### Your goal
Below is a listing. Quote from it, exactly, the lines from the one containing "The height and width of the screenshot is (443, 787)." down to the one containing "Task: Click the Sun May 30 sales bar", both ends included, and nothing else.

### Data supplied
BEGIN

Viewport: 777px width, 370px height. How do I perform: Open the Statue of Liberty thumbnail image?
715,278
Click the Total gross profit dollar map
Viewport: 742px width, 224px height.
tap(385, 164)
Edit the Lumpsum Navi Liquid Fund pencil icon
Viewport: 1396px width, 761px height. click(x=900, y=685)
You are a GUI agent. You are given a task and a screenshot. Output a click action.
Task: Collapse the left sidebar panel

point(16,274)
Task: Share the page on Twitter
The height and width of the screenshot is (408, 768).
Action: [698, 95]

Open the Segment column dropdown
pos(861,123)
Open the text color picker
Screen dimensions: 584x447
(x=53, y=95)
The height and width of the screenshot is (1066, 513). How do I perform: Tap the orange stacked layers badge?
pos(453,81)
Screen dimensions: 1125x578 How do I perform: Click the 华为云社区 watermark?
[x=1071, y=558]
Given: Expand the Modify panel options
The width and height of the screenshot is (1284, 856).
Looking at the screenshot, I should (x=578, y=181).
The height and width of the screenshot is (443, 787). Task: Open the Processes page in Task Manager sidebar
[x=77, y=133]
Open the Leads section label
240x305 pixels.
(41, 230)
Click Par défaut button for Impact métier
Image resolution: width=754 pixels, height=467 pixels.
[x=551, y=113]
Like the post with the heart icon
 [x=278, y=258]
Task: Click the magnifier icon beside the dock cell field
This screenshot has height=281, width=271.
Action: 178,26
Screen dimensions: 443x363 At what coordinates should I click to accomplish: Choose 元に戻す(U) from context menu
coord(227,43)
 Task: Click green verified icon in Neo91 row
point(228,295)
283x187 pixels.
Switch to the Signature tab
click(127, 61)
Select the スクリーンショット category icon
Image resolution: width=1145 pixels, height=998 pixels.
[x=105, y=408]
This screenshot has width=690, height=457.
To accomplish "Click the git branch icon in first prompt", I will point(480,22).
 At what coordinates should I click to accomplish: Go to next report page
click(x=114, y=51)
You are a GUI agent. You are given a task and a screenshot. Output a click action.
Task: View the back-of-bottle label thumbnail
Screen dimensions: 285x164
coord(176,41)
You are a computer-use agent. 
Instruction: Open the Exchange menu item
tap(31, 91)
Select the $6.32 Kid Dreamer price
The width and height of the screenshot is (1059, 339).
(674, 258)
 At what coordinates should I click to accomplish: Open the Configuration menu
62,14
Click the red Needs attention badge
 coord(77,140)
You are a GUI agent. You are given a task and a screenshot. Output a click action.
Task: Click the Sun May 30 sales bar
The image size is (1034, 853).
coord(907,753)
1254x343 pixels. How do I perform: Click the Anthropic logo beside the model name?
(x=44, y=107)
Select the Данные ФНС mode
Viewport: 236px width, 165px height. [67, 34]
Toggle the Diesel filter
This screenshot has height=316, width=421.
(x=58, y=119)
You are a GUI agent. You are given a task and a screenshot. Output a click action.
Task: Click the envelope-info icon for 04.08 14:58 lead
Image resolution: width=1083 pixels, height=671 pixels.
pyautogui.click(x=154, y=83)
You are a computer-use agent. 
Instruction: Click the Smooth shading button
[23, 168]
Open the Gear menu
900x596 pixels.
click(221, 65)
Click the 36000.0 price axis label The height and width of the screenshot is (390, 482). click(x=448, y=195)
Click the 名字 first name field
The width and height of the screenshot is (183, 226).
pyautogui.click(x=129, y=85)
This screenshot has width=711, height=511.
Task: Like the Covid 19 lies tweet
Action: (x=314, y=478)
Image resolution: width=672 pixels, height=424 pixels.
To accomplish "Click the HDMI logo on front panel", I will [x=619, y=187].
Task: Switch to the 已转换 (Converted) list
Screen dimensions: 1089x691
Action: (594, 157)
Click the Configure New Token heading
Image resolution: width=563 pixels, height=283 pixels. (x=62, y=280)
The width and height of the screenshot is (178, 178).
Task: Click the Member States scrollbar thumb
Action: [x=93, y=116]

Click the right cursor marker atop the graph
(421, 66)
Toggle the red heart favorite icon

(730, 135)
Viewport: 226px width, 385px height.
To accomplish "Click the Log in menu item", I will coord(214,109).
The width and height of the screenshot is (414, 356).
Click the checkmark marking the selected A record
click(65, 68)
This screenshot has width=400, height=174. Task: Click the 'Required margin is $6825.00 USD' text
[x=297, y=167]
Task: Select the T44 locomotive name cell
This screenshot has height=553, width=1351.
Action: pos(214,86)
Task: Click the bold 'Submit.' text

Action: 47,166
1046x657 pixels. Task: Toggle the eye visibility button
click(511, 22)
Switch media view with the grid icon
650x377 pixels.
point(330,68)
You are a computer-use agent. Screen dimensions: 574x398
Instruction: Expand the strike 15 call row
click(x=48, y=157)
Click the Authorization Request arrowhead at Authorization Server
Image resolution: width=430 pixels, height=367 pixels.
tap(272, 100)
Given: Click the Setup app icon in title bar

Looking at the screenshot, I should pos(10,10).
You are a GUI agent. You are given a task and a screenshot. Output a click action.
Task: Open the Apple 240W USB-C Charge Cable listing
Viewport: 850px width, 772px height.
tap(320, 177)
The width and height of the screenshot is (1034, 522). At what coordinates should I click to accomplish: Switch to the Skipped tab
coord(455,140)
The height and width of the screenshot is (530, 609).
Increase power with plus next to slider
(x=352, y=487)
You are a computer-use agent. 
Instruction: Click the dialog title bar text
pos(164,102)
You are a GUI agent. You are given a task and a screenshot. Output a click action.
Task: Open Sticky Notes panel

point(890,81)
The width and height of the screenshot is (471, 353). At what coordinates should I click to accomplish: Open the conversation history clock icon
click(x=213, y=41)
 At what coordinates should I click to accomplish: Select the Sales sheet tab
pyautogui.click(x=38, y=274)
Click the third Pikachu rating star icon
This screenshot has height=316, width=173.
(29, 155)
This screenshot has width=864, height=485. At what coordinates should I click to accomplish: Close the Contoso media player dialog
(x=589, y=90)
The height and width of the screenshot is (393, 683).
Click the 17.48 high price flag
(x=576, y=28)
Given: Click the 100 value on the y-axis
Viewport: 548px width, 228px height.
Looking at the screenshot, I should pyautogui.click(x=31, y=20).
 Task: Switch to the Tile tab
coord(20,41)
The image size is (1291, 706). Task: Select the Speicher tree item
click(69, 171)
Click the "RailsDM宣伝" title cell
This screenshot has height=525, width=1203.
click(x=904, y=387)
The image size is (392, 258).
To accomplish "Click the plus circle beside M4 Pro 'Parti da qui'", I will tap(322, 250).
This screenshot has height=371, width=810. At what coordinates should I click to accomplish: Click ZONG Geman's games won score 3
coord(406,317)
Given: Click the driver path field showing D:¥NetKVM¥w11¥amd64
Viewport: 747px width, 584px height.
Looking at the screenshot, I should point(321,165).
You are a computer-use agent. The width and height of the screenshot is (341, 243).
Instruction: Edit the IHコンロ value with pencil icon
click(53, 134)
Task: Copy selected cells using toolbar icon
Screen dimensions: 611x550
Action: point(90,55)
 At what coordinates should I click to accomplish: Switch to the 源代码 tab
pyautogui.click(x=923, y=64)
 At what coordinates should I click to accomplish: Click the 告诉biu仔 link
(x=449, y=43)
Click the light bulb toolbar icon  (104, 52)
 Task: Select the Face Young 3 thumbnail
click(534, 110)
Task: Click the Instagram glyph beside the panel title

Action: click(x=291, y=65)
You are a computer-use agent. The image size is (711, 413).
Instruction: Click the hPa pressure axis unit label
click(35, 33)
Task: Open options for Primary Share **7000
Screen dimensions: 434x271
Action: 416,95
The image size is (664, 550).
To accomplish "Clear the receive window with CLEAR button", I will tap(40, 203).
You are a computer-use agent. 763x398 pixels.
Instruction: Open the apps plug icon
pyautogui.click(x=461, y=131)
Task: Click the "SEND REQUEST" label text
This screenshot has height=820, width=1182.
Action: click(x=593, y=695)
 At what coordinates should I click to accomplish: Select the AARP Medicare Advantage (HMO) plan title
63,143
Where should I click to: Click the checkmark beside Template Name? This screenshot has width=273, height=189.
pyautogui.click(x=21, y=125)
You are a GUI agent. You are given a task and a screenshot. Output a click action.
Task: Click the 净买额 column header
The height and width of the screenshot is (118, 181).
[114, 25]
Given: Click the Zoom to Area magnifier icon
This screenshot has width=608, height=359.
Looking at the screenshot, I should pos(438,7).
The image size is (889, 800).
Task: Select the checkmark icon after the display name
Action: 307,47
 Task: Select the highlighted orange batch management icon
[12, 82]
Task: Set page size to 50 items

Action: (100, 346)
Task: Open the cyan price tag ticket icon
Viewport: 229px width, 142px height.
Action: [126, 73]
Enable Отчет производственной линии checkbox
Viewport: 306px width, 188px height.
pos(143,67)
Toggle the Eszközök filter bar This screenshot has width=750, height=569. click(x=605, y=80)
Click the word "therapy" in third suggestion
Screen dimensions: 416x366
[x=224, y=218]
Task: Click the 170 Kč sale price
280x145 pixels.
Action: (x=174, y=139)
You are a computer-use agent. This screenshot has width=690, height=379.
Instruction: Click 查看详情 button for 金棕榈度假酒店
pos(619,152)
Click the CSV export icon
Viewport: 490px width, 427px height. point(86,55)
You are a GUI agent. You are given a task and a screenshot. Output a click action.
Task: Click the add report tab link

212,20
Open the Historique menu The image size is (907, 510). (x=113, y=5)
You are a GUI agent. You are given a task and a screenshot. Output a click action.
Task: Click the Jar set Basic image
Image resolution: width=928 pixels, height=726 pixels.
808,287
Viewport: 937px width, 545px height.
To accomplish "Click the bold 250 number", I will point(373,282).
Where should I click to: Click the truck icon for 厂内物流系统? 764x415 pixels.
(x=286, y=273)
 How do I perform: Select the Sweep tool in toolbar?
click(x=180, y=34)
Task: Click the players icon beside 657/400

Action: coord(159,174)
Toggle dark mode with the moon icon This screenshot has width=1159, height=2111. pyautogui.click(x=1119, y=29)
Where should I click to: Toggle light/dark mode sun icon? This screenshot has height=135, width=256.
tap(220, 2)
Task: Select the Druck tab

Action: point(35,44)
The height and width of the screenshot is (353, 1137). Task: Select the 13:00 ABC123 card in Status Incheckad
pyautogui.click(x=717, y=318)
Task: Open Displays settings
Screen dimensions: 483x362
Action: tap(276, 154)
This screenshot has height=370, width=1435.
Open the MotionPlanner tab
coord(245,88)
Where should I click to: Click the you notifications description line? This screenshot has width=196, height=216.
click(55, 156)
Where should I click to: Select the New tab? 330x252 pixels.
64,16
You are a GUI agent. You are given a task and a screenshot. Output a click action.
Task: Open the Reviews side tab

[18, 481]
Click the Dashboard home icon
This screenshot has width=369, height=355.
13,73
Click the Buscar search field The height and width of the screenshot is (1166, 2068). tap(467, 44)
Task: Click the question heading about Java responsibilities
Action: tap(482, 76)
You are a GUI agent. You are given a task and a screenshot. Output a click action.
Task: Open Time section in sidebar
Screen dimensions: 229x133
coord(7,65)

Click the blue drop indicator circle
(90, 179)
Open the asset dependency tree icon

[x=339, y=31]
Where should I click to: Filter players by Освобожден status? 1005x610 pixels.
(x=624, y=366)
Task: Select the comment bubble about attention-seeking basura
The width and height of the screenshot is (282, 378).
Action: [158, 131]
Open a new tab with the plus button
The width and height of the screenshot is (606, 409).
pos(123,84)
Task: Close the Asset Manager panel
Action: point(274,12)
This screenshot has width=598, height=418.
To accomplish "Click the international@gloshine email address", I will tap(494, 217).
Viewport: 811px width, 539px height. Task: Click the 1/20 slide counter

END

### Answer area
The height and width of the screenshot is (443, 787). Task: Open the Processes page in Task Manager sidebar
[x=77, y=133]
Open the Leads section label
240x305 pixels.
(41, 230)
Click Par défaut button for Impact métier
Image resolution: width=754 pixels, height=467 pixels.
[x=551, y=113]
Like the post with the heart icon
 [x=278, y=258]
Task: Click the magnifier icon beside the dock cell field
This screenshot has height=281, width=271.
Action: 178,26
Screen dimensions: 443x363 At what coordinates should I click to accomplish: Choose 元に戻す(U) from context menu
coord(227,43)
 Task: Click green verified icon in Neo91 row
point(228,295)
283x187 pixels.
Switch to the Signature tab
click(127, 61)
Select the スクリーンショット category icon
Image resolution: width=1145 pixels, height=998 pixels.
[x=105, y=408]
This screenshot has width=690, height=457.
To accomplish "Click the git branch icon in first prompt", I will point(480,22).
 At what coordinates should I click to accomplish: Go to next report page
click(x=114, y=51)
You are a GUI agent. You are given a task and a screenshot. Output a click action.
Task: View the back-of-bottle label thumbnail
Screen dimensions: 285x164
coord(176,41)
You are a computer-use agent. 
Instruction: Open the Exchange menu item
tap(31, 91)
Select the $6.32 Kid Dreamer price
The width and height of the screenshot is (1059, 339).
(674, 258)
 At what coordinates should I click to accomplish: Open the Configuration menu
62,14
Click the red Needs attention badge
 coord(77,140)
You are a GUI agent. You are given a task and a screenshot. Output a click action.
Task: Click the Sun May 30 sales bar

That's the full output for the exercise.